#### [GIVEN TEXT]

******

The Promus Wealth Management Group, a 15-member Indianapolis-based wealth management team with $1.5 billion in client assets, moved from UBS Financial Services Inc. to RBC Wealth Management late last month—one of the largest teams ever to join RBC, which manages more than $500 billion in U.S. assets.
Now, UBS has sued seven members of that team—alleging that they have improperly contacted UBS clients in hopes of luring them to RBC. Switzerland-based UBS says the activity is a violation of confidentiality and nonsolicitation agreements that the defendants signed while working for the firm.
Big money is at stake in this case.
According to UBS, the 15 team members collectively generated more than $8 million in annual revenue for UBS. Those clients included businesses and their 401(k) plans, some of which held tens of millions in combined assets.
“It’s a very large team, with a lot of assets under management,” said securities attorney Mark Maddox, founder of Fishers-based Maddox Hargett & Caruso PC. Maddox is not involved in the UBS lawsuit.
The lawsuit also claims that RBC offered the team a combined upfront payment of $16 million to make the move, plus the ability to earn an additional $8 million if team members met certain revenue goals.
UBS filed the suit Nov. 2 in U.S. District Court for the Southern District of Indiana against seven of the 15 people who left UBS on Oct. 27 and immediately joined RBC. Those individuals are David Bartz of Indianapolis; Daniel Chillemi of Fishers; Ozzie Fishman of suburban Columbus, Ohio; Jordan Frye of suburban Dayton, Ohio; Brendon Harbron of Fishers; George Kempf of Indianapolis; and Marc White of Indianapolis. Bartz, Chillemi, Harbron, Kempf and White were financial advisers at UBS, while Frye was a senior wealth management associate. Fishman was a member of the team’s support staff, serving as director and planning specialist.
In its complaint, UBS is asking the court to issue a temporary restraining order and preliminary injunction to stop the defendants from continuing to solicit clients.
UBS said in the complaint that it has also filed arbitration claims against the defendants with the Financial Industry Regulatory Authority, or FINRA.
A FINRA arbitration panel will be the one to hear the dispute and decide whether UBS should receive damages or other relief.
Magistrate Judge Tim Baker presided over a status conference on Monday; he had not yet issued a decision on Tuesday.
As of Tuesday, none of the defendants had filed official responses to UBS’ complaint. An attorney for the defendants declined to comment.
The local UBS and RBC offices are within sight of each other in the Keystone at the Crossing development, behind the Fashion Mall at Keystone.

******

#### [DATASET CONTENT]
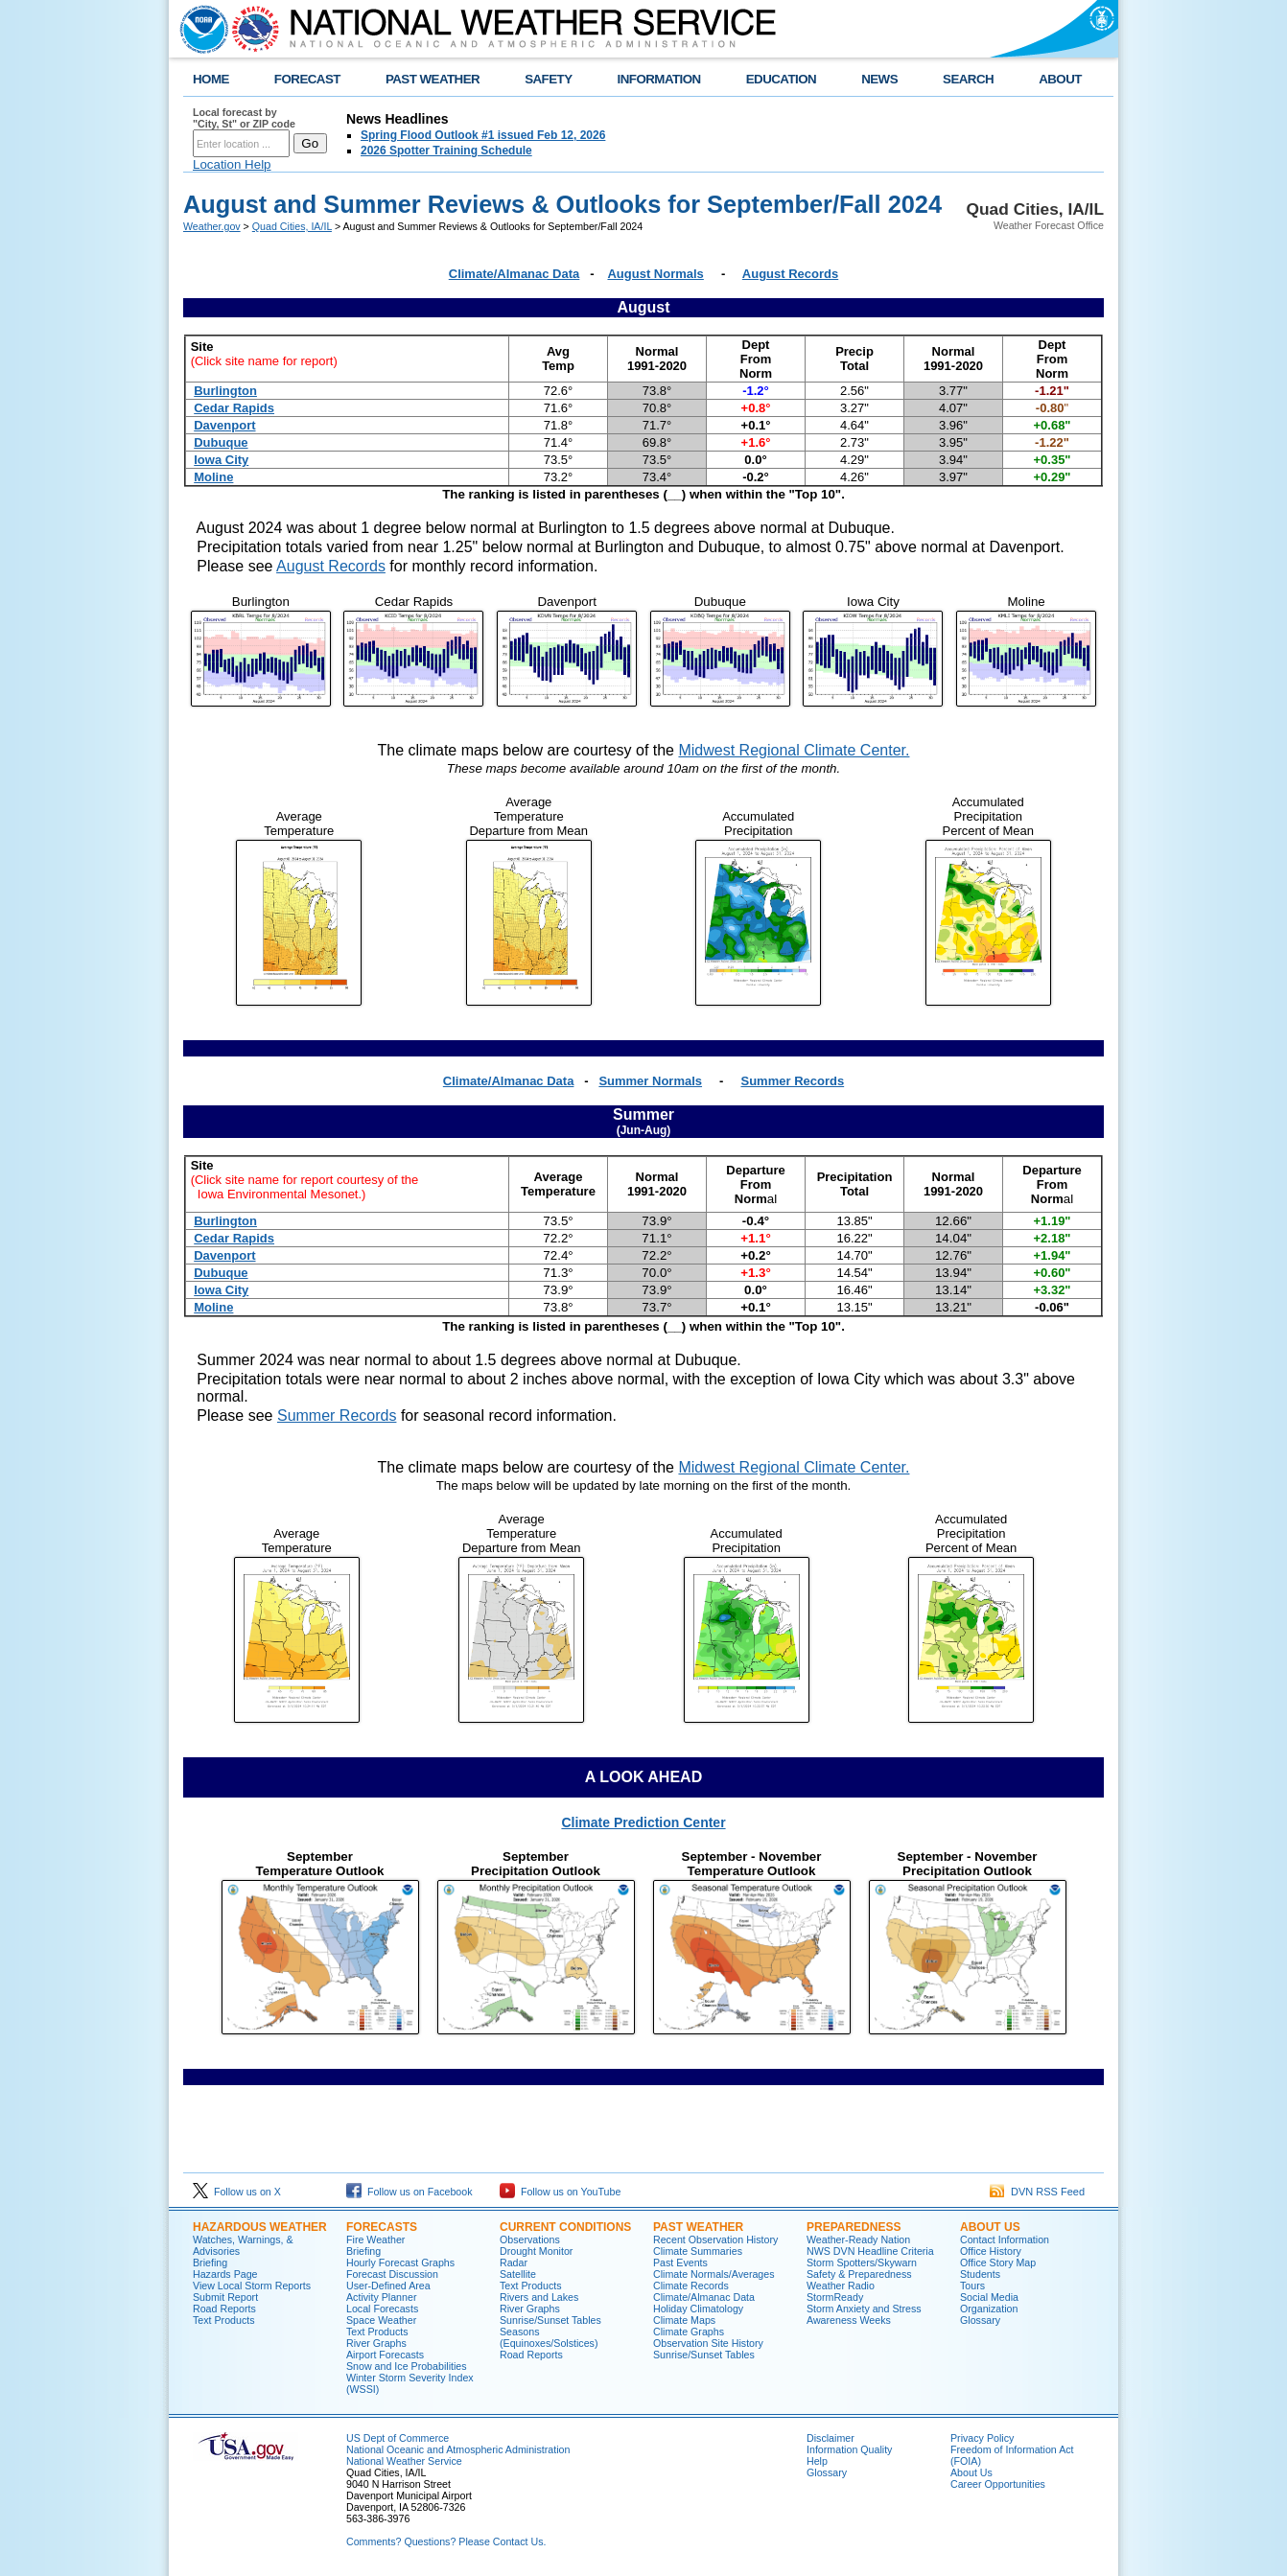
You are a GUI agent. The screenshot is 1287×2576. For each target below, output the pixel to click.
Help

******

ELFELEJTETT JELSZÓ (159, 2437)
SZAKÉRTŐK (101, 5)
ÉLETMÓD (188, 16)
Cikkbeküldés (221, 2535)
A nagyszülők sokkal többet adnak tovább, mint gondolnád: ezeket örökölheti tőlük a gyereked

******

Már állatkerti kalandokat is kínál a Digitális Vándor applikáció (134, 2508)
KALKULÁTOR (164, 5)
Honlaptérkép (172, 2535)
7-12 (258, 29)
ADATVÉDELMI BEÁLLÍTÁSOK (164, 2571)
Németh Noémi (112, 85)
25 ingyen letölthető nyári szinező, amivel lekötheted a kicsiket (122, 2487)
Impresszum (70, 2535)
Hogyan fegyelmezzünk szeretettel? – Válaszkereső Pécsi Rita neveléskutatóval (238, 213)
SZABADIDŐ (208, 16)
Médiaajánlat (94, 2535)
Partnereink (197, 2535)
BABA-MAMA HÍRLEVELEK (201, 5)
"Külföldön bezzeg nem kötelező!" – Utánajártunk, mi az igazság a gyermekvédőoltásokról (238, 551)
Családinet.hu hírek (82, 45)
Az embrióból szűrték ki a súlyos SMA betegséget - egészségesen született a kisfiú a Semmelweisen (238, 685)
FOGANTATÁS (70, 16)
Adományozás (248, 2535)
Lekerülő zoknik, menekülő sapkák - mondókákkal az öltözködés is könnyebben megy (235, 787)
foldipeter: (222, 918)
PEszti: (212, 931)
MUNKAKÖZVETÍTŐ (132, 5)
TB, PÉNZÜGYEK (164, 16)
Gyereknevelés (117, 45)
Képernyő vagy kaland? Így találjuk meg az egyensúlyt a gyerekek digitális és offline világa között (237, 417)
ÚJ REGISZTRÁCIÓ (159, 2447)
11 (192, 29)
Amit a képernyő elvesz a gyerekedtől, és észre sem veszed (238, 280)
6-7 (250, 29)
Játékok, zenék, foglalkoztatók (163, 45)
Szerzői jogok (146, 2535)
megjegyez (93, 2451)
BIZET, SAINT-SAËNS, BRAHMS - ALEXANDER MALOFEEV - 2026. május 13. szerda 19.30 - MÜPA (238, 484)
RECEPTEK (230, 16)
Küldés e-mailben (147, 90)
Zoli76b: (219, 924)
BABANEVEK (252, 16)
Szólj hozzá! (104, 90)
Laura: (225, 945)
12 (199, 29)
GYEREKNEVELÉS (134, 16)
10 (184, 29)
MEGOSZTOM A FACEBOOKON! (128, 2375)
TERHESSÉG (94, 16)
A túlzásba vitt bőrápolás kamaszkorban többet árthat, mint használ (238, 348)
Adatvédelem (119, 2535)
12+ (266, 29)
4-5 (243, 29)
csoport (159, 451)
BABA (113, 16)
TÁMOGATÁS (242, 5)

******

#### [PROBLEMS]
1. Copy the stretch of the article on the UBS lawsuit from "According to UBS, the" through "the UBS lawsuit." word for word.
2. Answer these questions using the article on the UBS lawsuit:
(a) How much in client assets does the Promus Wealth Management Group have?
(b) On what date did UBS file its suit in federal court?
(c) Which magistrate judge presided over the status conference on Monday?
3. Resume the news article about UBS suing members of the Promus team, picking up after its final sentence.

#### [EXERCISE ANSWERS]
1.
According to UBS, the 15 team members collectively generated more than $8 million in annual revenue for UBS. Those clients included businesses and their 401(k) plans, some of which held tens of millions in combined assets.
“It’s a very large team, with a lot of assets under management,” said securities attorney Mark Maddox, founder of Fishers-based Maddox Hargett & Caruso PC. Maddox is not involved in the UBS lawsuit.

2.
(a) $1.5 billion
(b) Nov. 2
(c) Tim Baker

3.
Indianapolis securities attorney Keith Griffin, of Griffin Law Firm, who is not involved in the UBS case, said it’s not uncommon for firms to sue departed brokers who the firms feel have improperly solicited clients to jump firms.
What is unusual, Griffin said, is the speed with which UBS filed suit. In Griffin’s eyes, that speed is an indication of how keen UBS is to stop the brokers’ activities.
“This is a significant group,” he said of the Promus team.
In its complaint, UBS accuses the defendants of using UBS resources to plan UBS client meetings that took place after the defendants had left the firm—including a meeting on the night of Oct. 27, just hours after the defendants had resigned UBS to join RBC.
That UBS client, which was identified only as Client B, had $79 million in assets and had been one of the defendants’ largest UBS clients, the suit says.
UBS alleges the defendants went ahead with the meeting even after the company told them the meeting would violate their non-solicitation agreements.
UBS also claims the Promus team members printed out more than 5,700 pages of information in the week before they left the firm. As a comparison, UBS said, the team printed 2,400 pages during the last week of September.
“The actions of Defendants have damaged the financial viability of UBS’s Indianapolis office because they have solicited UBS customers representing a significant amount of assets, as well as caused non compensable damages to UBS’s business reputation and the goodwill it has developed at great effort and expense over the years,” UBS says in its complaint.
According to the complaint, only one financial adviser who had been with UBS’ Promus group remained at UBS after her colleagues switched to RBC.
UBS, RBC and the defendants were tight-lipped when IBJ contacted them seeking comment last week.
Gregory Taylor, with the Indianapolis office of Milwaukee-based MWH Law Group LLP, is among the attorneys representing UBS in the case. Taylor did not return multiple phone messages and emails.
Jonathan Scobie, an attorney at New Jersey-based Stevens & Lee PC, is representing all seven defendants. “I’m not permitted to make any comments whatsoever,” Scobie said of the case.
Six of the seven defendants did not respond to messages seeking comment. Chillemi referred queries to RBC’s branch director, Rhys Helt, and Helt told IBJ that his office would have no comment.
RBC—which is not a party to the UBS lawsuit—did not return phone and email messages seeking comment about the suit.
RBC had widely touted the Promus group’s move, sending out a press release on Oct. 27—the same day UBS said the team abruptly resigned.
In the release, RBC described the Promus group as a “mega-team” that had experience working with wealthy individuals, families and foundations, and with corporate clients and their 401(k) retirement plans.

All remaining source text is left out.